• SOURCE DATA
※

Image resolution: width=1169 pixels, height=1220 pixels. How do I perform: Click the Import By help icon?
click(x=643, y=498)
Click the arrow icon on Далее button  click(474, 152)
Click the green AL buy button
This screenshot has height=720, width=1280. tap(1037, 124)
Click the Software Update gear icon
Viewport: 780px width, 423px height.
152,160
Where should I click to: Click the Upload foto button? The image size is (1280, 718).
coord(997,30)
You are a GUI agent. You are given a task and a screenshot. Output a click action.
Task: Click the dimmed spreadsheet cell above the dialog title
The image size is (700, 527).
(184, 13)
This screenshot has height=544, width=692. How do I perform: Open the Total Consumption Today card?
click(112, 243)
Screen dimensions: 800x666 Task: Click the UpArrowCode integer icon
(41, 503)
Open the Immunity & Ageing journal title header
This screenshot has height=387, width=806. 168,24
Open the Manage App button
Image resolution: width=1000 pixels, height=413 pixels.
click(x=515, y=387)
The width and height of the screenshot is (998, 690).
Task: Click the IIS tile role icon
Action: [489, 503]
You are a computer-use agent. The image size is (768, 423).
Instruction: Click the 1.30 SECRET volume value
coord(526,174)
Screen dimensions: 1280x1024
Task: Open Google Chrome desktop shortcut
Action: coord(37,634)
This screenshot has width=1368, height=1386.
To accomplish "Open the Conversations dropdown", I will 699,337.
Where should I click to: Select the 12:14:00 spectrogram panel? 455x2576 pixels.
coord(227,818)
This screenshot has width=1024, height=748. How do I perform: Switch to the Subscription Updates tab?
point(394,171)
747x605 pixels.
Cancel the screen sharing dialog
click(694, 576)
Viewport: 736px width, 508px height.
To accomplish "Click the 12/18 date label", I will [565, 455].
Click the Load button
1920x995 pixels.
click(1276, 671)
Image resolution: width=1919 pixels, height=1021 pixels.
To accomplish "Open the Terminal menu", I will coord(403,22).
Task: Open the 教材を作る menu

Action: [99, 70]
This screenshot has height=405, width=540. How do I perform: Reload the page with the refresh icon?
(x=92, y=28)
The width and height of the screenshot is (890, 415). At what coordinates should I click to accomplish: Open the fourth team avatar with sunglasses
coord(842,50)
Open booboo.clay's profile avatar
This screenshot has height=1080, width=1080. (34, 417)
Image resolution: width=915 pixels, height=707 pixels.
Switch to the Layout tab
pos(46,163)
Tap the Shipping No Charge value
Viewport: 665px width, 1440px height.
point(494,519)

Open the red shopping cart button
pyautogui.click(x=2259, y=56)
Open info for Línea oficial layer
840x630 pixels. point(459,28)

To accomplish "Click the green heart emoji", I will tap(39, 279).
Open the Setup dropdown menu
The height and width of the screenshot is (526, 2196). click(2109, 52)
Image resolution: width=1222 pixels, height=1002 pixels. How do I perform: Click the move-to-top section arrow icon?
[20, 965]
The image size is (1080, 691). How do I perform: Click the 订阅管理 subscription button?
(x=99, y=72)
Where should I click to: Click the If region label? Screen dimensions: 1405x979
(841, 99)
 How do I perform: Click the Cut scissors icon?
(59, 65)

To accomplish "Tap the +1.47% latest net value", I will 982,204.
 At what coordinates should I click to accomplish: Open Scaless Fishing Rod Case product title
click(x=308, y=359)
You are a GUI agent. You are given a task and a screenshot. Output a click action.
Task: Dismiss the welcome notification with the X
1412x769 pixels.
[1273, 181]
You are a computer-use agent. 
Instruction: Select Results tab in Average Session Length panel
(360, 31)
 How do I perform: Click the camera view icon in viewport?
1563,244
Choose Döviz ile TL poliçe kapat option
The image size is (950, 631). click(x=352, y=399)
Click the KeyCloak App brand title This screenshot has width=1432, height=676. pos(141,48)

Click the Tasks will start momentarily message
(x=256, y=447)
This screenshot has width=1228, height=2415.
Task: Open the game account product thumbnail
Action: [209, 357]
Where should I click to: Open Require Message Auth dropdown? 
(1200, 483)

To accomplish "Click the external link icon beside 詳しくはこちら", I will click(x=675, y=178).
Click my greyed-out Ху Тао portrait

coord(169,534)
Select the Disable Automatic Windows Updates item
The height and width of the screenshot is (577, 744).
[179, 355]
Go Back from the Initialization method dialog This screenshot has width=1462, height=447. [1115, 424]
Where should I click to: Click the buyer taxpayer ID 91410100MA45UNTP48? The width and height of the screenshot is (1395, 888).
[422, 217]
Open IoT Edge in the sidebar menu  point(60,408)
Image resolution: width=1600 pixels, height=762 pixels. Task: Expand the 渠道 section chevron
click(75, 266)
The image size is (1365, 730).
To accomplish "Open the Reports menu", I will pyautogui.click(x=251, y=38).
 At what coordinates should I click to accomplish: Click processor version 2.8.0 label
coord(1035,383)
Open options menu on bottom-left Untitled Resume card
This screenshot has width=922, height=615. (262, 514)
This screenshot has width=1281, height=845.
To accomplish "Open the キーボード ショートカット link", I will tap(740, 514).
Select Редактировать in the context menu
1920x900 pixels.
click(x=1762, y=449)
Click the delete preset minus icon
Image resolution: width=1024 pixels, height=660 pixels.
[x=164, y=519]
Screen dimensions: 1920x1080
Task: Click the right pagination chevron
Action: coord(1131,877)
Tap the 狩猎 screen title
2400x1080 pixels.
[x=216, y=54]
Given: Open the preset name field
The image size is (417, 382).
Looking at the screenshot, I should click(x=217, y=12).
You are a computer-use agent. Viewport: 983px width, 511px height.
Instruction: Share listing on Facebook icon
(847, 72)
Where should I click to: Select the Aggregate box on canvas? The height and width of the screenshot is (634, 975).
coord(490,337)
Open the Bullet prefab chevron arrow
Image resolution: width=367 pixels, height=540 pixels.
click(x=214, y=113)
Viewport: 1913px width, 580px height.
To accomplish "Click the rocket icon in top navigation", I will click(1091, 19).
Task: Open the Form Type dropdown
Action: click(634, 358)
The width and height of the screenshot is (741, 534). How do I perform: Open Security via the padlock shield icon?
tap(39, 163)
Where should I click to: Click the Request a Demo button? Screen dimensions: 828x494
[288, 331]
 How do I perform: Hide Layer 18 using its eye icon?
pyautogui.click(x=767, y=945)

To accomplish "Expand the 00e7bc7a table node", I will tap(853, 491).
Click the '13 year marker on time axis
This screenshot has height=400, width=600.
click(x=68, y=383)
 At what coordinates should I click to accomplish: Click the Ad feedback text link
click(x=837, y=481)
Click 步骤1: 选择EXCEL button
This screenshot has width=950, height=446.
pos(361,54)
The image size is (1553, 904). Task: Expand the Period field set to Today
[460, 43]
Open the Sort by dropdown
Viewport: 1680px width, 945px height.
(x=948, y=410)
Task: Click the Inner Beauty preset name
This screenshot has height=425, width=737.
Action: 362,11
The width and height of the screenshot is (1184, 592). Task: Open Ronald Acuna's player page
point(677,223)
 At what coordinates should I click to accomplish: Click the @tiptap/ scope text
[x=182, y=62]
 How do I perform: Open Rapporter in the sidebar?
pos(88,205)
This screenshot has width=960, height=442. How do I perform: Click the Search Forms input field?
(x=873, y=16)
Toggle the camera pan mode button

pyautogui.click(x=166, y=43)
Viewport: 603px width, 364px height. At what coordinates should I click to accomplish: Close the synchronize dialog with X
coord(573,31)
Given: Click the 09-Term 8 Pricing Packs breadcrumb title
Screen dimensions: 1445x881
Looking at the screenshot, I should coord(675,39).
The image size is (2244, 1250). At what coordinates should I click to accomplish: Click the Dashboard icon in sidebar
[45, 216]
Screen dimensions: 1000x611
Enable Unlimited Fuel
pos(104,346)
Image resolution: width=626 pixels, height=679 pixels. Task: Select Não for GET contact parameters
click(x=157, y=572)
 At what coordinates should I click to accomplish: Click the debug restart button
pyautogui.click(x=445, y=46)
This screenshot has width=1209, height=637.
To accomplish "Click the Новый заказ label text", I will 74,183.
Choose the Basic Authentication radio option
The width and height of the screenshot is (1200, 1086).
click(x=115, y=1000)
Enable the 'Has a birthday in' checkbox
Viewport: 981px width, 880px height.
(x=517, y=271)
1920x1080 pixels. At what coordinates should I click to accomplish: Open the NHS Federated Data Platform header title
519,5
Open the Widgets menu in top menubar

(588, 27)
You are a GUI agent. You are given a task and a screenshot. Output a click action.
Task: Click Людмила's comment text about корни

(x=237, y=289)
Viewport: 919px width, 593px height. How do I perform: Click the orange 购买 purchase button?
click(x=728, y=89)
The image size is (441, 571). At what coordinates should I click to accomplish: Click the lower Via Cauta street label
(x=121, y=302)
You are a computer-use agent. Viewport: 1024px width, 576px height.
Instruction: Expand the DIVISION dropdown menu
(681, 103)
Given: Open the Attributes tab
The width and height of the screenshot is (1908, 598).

※

• WORK TO BE COMPLETED
Reproduce, word for word and in full, only the lines above that start at the line with "The width and height of the screenshot is (890, 415)." and run through the line with "Image resolution: width=915", both ends included.

• RESULT
The width and height of the screenshot is (890, 415). At what coordinates should I click to accomplish: Open the fourth team avatar with sunglasses
coord(842,50)
Open booboo.clay's profile avatar
This screenshot has height=1080, width=1080. (34, 417)
Image resolution: width=915 pixels, height=707 pixels.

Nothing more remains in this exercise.